You can easily put a start date by tabbing to the start date column, then type:
tod for today
tom for tomorrow
mon, tue, wed, thu, fri, sat for any dat of the week
+1m, +2w, +1y, for adding time to today's date.
+1d, +2d[/QUOTE]

Yes, this is true, but that's not what I was asking. What I was asking is if I put 3/2/10 as the due date, I could enter D - 2d for 2/28/10 as start date, or if I put 3/1/10 as the start date, I could enter S + 2d for 3/3/10 for due date. This is not currently available. I would think the first scenarios is more common than second but both will be useful.

Just got a reply from OG that this is in the feature request, but not yet implemented.

SpiralOcean 2010-02-26 06:31 AM

Ahh... I didn't read carefully enough.

It seems like there are two requests here.

One for an inline date calculator. So if there is a start date already entered of
Feb 26, 2010, and I type in +2d. Then the date will be changed to Feb 28, 2010.

And the other is to assign a relative date based on completion.
Completion +2d.

Both great suggestions. My apologies for the extra noise.

jdh 2010-02-26 06:40 AM

Unless I'm missing something here, why would you want a date relative to [i]completion[/i]? If it's to repeat the task, then that's already there in the repeat settings in the inspector (start again, due again and repeat every).

That said, the ability to specify a relative date for start and due dates would definitely be a good idea provided the relative date is stored as a formula/calculation and not just converted to a static date. While entering "S+3d" might be a handy shortcut, I can generally do that in my head so there's no that much point. On the other hand having a scenario where adjusting the start date could also adjust the due date would be a useful feature.

SpiralOcean 2010-02-26 06:47 AM

[QUOTE=jdh;74041]Unless I'm missing something here, why would you want a date relative to [i]completion[/i]? If it's to repeat the task, then that's already there in the repeat settings in the inspector (start again, due again and repeat every).

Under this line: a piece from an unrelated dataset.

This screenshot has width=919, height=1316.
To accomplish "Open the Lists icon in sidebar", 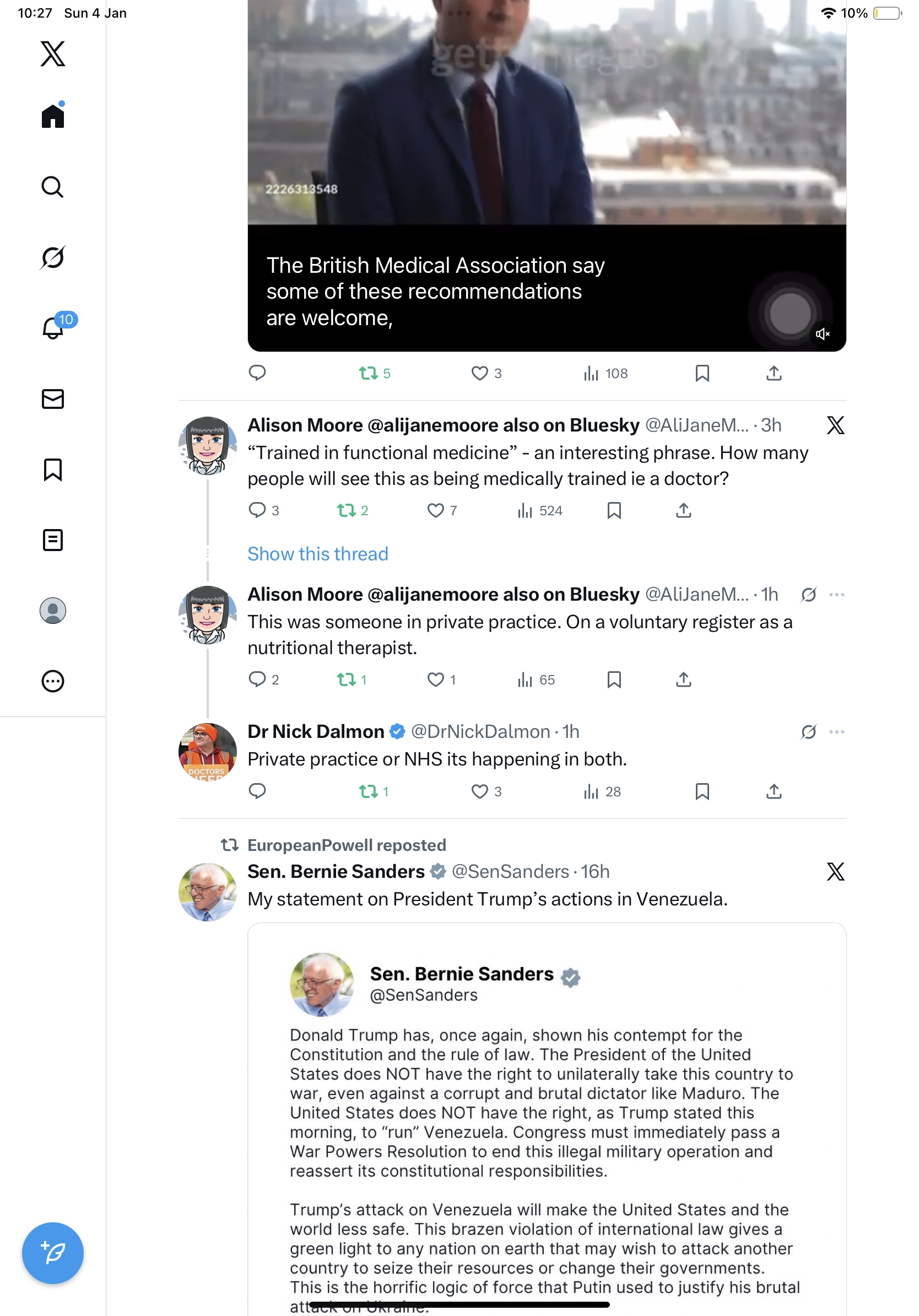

That said, the ability to specify a relative date for start and due dates would definitely be a good idea provided the relative date is stored as a formula/calculation and not just converted to a static date. While entering "S+3d" might be a handy shortcut, I can generally do that in my head so there's no that much point. On the other hand having a scenario where adjusting the start date could also adjust the due date would be a useful feature.[/QUOTE]

Here's an example:

Workout project repeating
-workout at gym
-workout at gym + 2 d after action becomes available
-workout at gym + 2 d after action becomes available

Hmm... now that I think about it. There is the option to repeat action after start date. so.. in the current version.

workout project
-workout at gym start:today due:today repeat:start again 2 days after completion

This allows flexible repeating tasks.

I imagine there are examples of tasks that are not repeating where one may want a start or due date 2days after the task becomes available.

jdh 2010-02-26 06:54 AM

[QUOTE=SpiralOcean;74042]Hmm... now that I think about it. There is the option to repeat action after start date. so.. in the current version.[/QUOTE]
Exactly, which is why I was confused. I use tasks with start date based repeats regularly. :)

In fact, if you're repeating by start date or due date, OF is also clever enough to adjust the other date accordingly in the new task. For example, if I have a task that started yesterday and is due on Sunday set to start again after 3 days, then if I complete that task today, the next task would have a start date of Monday and a due date of Wednesday.